富士フィルム FinePix S1 Pro

EOS D30が358,000円、S1 Proが375,000円と一般アマチュアにもどうにか手が届きそうな価格で登場した300万画素の中級機。でもまだ「フィルム以下」感のほうが強かった。

 

平成13年(2001年)

キヤノンEOS-1D

EOS-1D系のスタートは415万画素
APS-Hサイズセンサーを搭載したプロ仕様モデル。有効画素数415万画素、45点測距AFと8コマ/秒連写でスポーツ撮影にも対応できるパワーがウリだった。価格は75万円でEOS D2000(198万円)と比べるととても安かったけれど、やはり高嶺の花だった。

 

ニコンD1X

D1をベースに533万画素に倍増させつつ低価格化も図ったモデル。266万画素で5コマ/秒連写が可能なD1Hもあった。

 

平成14年(2002年)

キヤノンEOS-1Ds

1110万画素CMOSのフルサイズEOS
EOS-1DをベースにフルサイズCMOSセンサーを搭載したハイエンド機。当時はまだ1000万を超える画素数も普通じゃない数字だったし、プロカメラマンにとっても特別なカメラだった。CFカードの容量も「MB」単位だったしね。

 

コンタックスN DIGITAL

今はなきコンタックスの最初で最後のデジタル一眼レフ。

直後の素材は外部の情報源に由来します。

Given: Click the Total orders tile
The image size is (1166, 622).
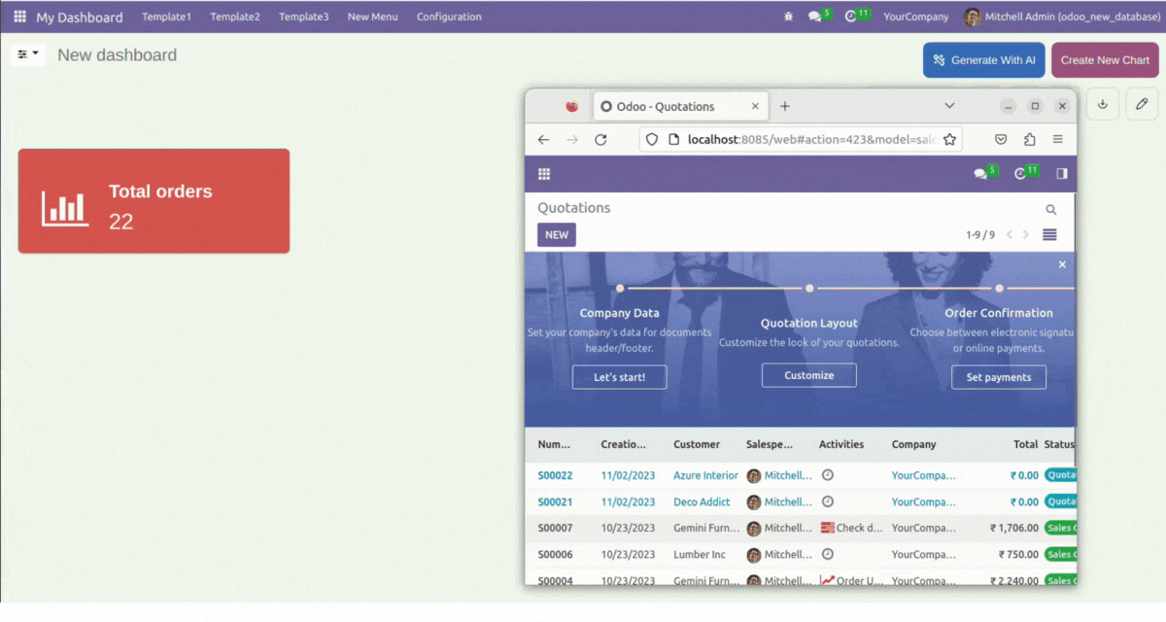Looking at the screenshot, I should coord(154,201).
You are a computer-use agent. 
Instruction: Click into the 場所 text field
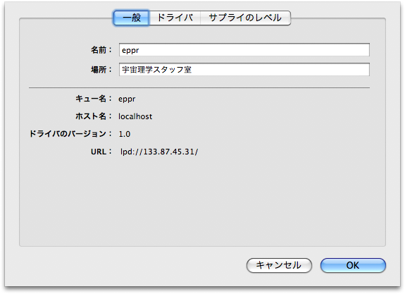coord(244,70)
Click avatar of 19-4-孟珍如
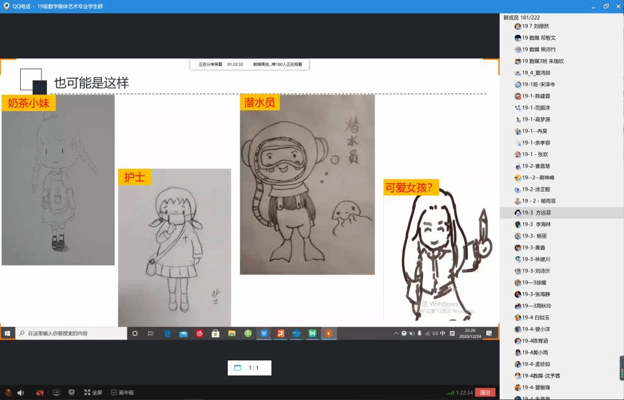 pyautogui.click(x=517, y=364)
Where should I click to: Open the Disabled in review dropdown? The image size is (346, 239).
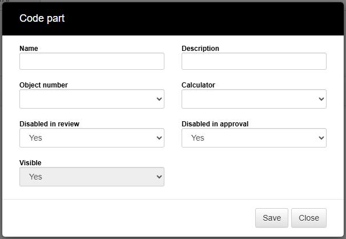pyautogui.click(x=91, y=138)
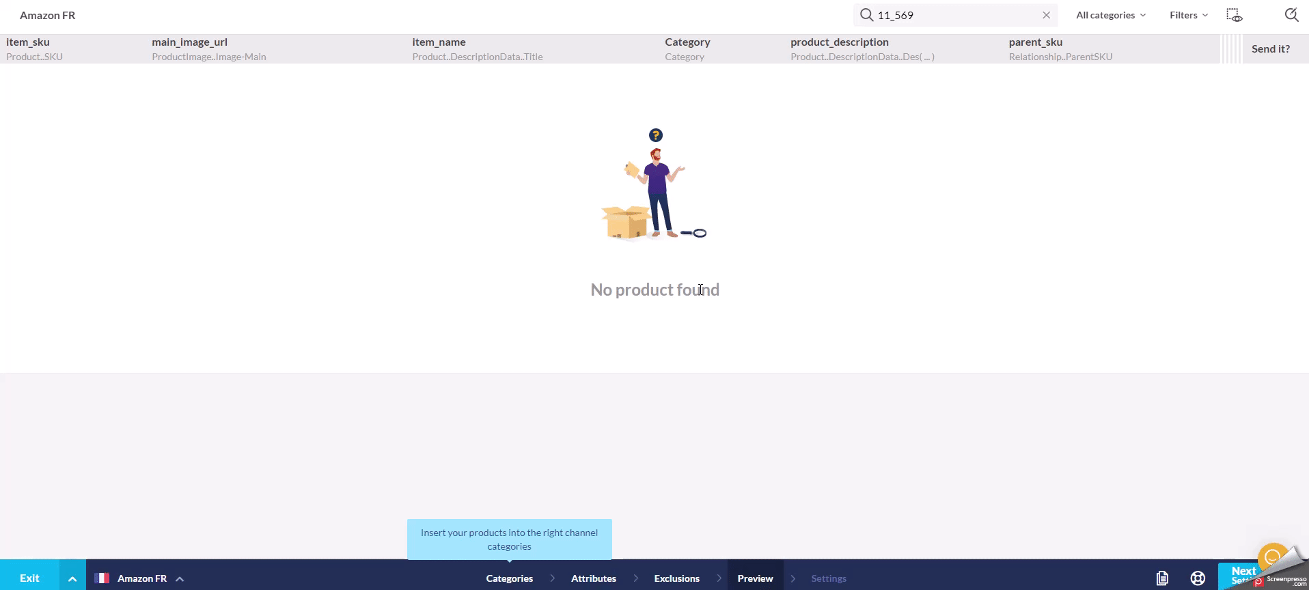Click the Exit button
Viewport: 1309px width, 590px height.
pyautogui.click(x=29, y=578)
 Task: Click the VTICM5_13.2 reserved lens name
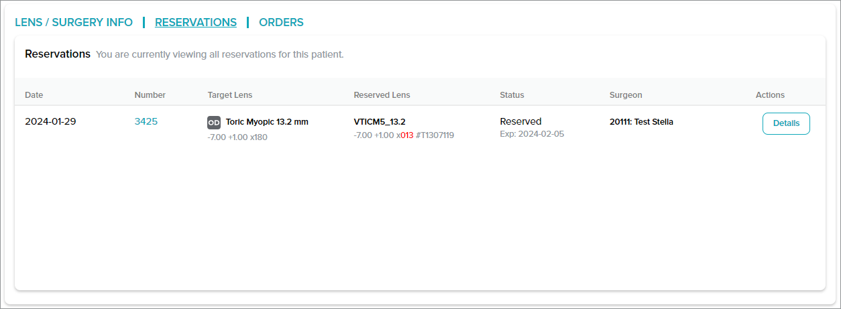point(380,122)

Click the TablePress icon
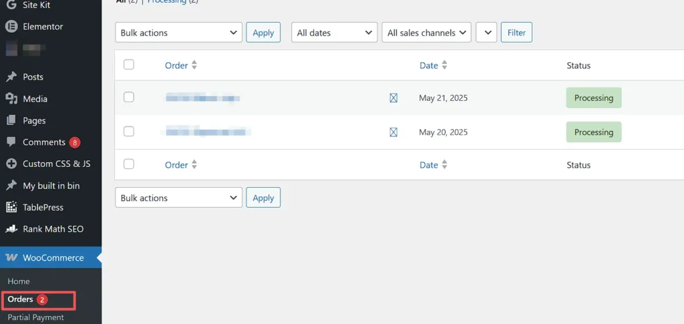pyautogui.click(x=11, y=207)
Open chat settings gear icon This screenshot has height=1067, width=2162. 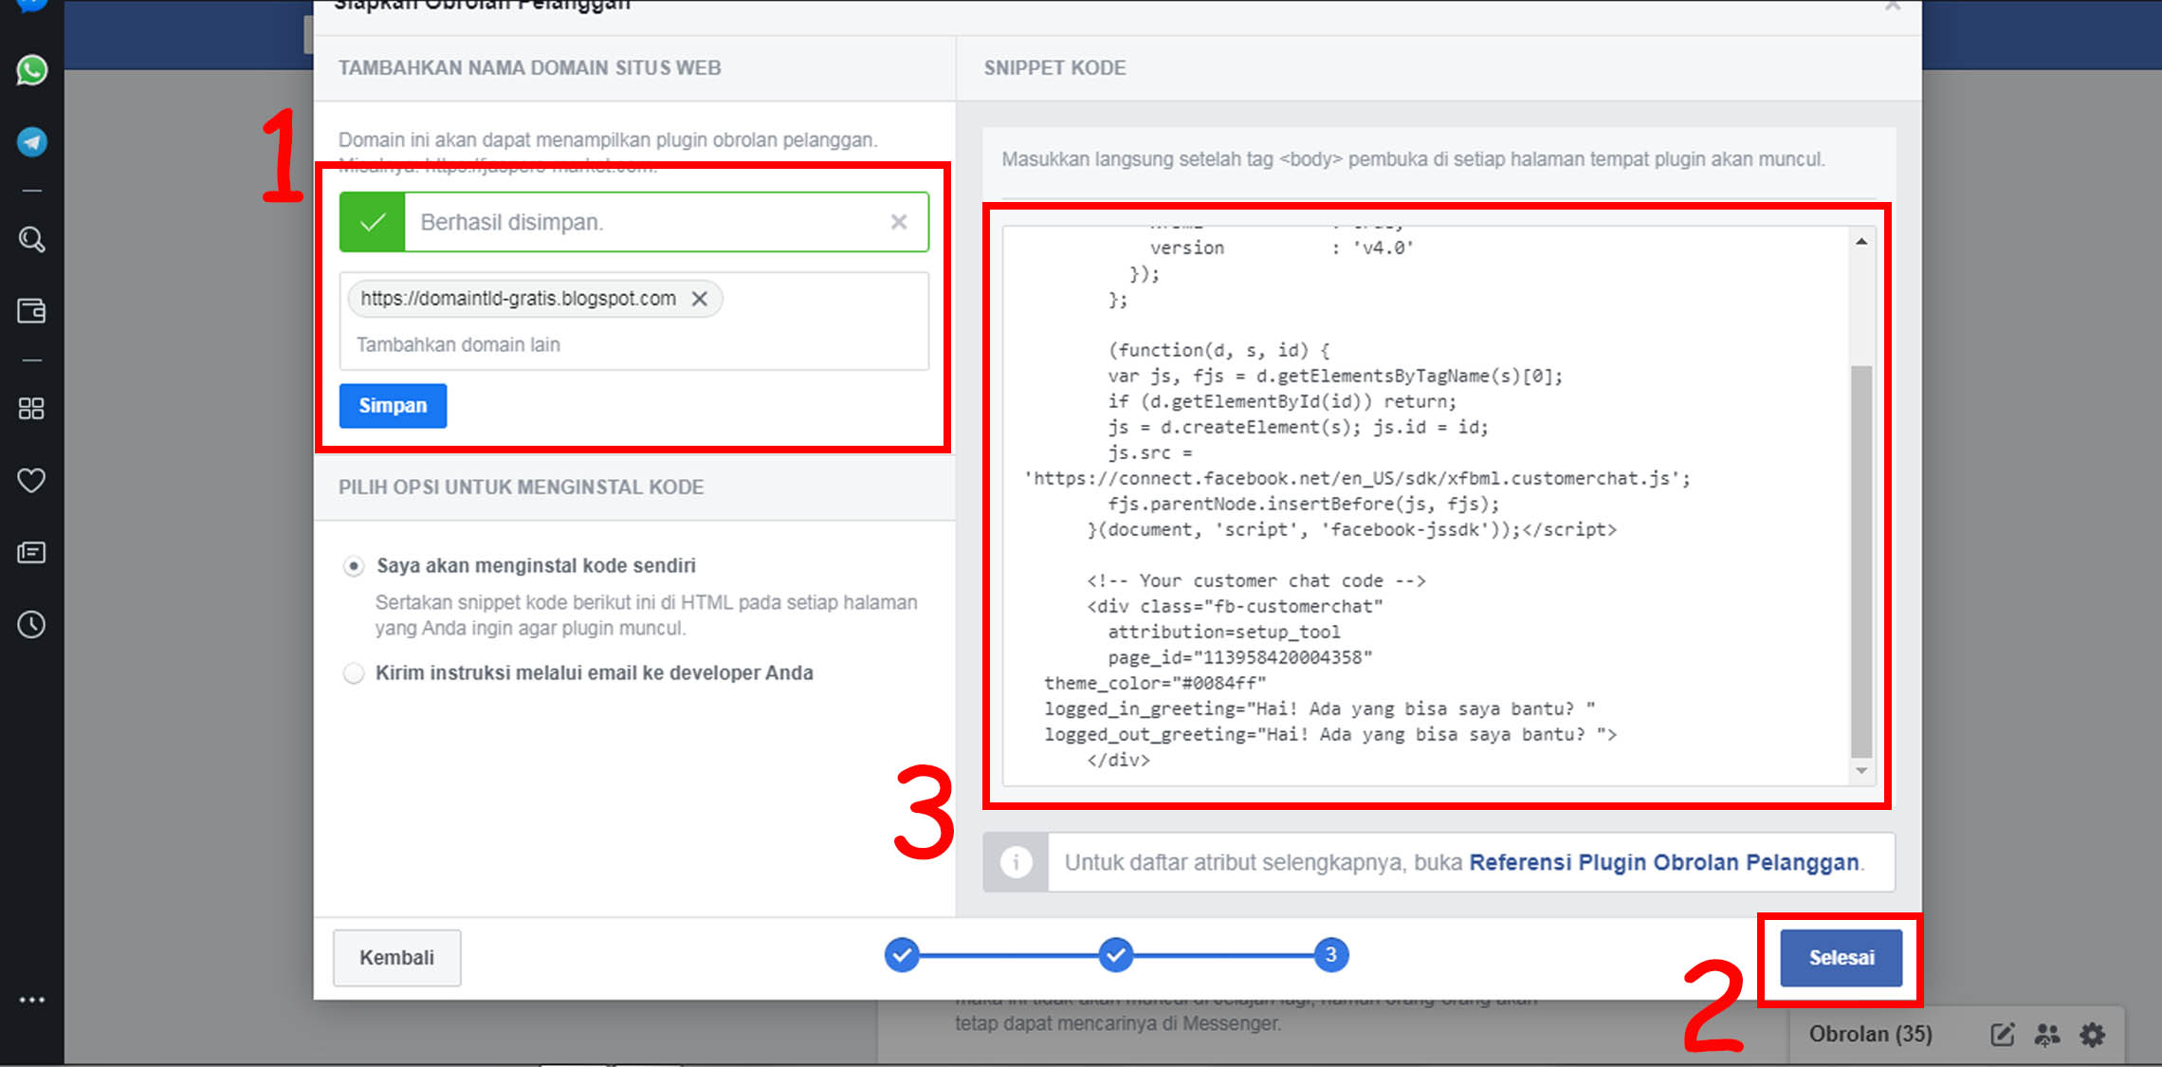pyautogui.click(x=2092, y=1034)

有効629万画素フルサイズCCDセンサーを搭載していた。

 

キヤノンEOS D60

 

ニコンD100

30万円台まで下がりデジタル化に現実味
普通のアマチュアにも手が届くところにやってきたAPS-Cサイズの600万画素機。デジタルが現実味のある選択肢になって、見ないフリを続けるのが難しくなった。そして、いよいよフィルムカメラの新製品に見向きする人が少なくなっていた。

 

増え続けるAF測距点
最初は中央1点だけだったのが、ミノルタα-7700iで3点に増え、現行の一眼レフではニコンD5などの153点測距が最多。それがミラーレスカメラでは画面のほぼ全面に測距点があって、被写体を点じゃなく面で捉えるイメージ。顔認識や瞳AFもあたりまえになっている。